O torriense José Gabriel Figueiredo integra a equipa de investigação do Instituto de Biomedicina (iBiMED) da Universidade de Aveiro (UA) que desenvolveu uma abordagem terapêutica pioneira baseada na modulação do gene PKMYT1, capaz de potenciar a reparação e a regeneração do sistema nervoso central e periférico após lesões graves.
A investigação, conduzida por Sandra Vieira, Patrícia Correia, Bárbara Sousa e José Gabriel Figueiredo, propõe a “ativação controlada da expressão do gene PKMYT1 através de técnicas genéticas que utilizam moléculas moduladoras”. Estas moléculas são “entregues por meio de vetores como vetores virais, lipossomas ou nanopartículas”, informou a Universidade de Aveiro, através de comunicado.
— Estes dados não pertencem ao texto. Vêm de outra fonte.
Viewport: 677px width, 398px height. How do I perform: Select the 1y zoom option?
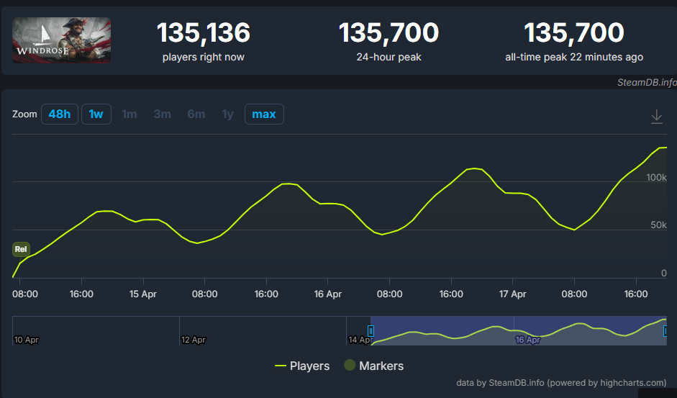(227, 114)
De acordo com a mesma fonte, “esta tecnologia abre portas a tratamentos mais eficazes para condições como a lesão medular traumática, que afeta 40-80 pessoas num milhão e por ano, com um custo global de 0,45-2,1 milhões de euros por doente”.
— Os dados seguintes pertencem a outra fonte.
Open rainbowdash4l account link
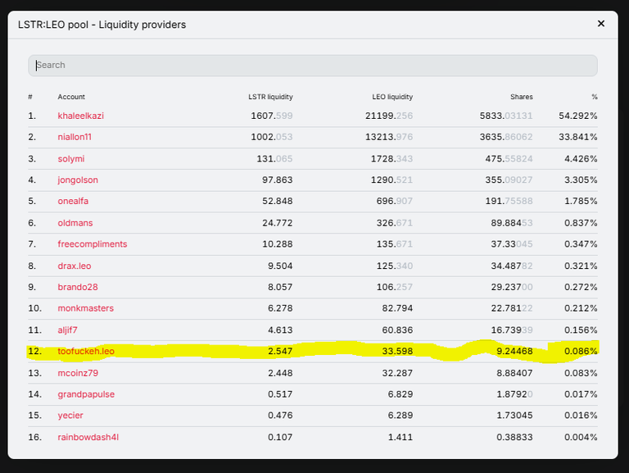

Segundo a UA, numa análise comparativa inicial, “os investigadores verificaram um aumento significativo da expressão de PKMYT1 apenas em condições favoráveis à regeneração, aumento esse ausente em neurónios não regenerativos”. Os estudos funcionais subsequentes demonstraram “o valor deste gene como alvo terapêutico, uma vez que o aumento da sua expressão acelera o crescimento de neurites, ajudando a superar as limitações naturais do sistema nervoso central em regenerar-se após lesão”. O gene PKMYT1, fortemente associado à regulação do ciclo celular e anteriormente estudado como alvo em terapias oncológicas, “não tinha sido associado à regeneração neuronal nem estudado nesse contexto”.
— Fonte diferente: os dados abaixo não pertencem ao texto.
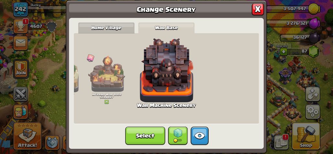The width and height of the screenshot is (333, 154).
Task: Open the settings gears icon
Action: (313, 112)
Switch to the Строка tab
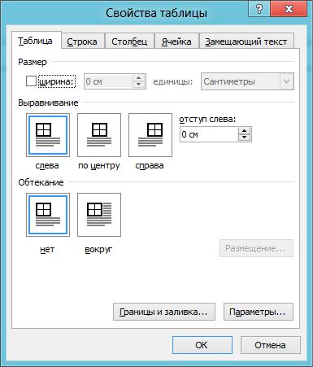Viewport: 313px width, 367px height. click(82, 42)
Os investigadores da UA são os inventores do pedido de patente europeu “PKMYT1 for use in regenerative medicine”, atualmente em fase de concessão. O desenvolvimento da tecnologia teve início no âmbito do projeto “GoBack – New therapeutic targets for spinal cord regeneration”, financiado pela Fundação para a Ciência e a Tecnologia (FCT) e pelo programa Centro2020. O trabalho teve continuidade com o projeto “Reconnect – Developing innovative therapies for spinal cord injury” (COMPETE2030), financiado através do Programa Inovação e Transição Digital, na sua componente FEDER, e contou ainda com a colaboração de Frank Otto Bosse e Hans Werner Mueller, da Heinrich-Heine Universität, em Dusseldorf, Alemanha.
“Esta inovação, atualmente em fase de testes pré-clínicos, pretende ser uma ferramenta terapêutica que, de forma isolada ou combinada com outras ferramentas que o grupo está a desenvolver no âmbito de ambos os projetos, irá redefinir o tratamento de lesões neurológicas através de soluções eficazes para estimular a recuperação do sistema nervoso central – um desafio clínico há muito considerado intransponível”, conclui a Universidade de Aveiro.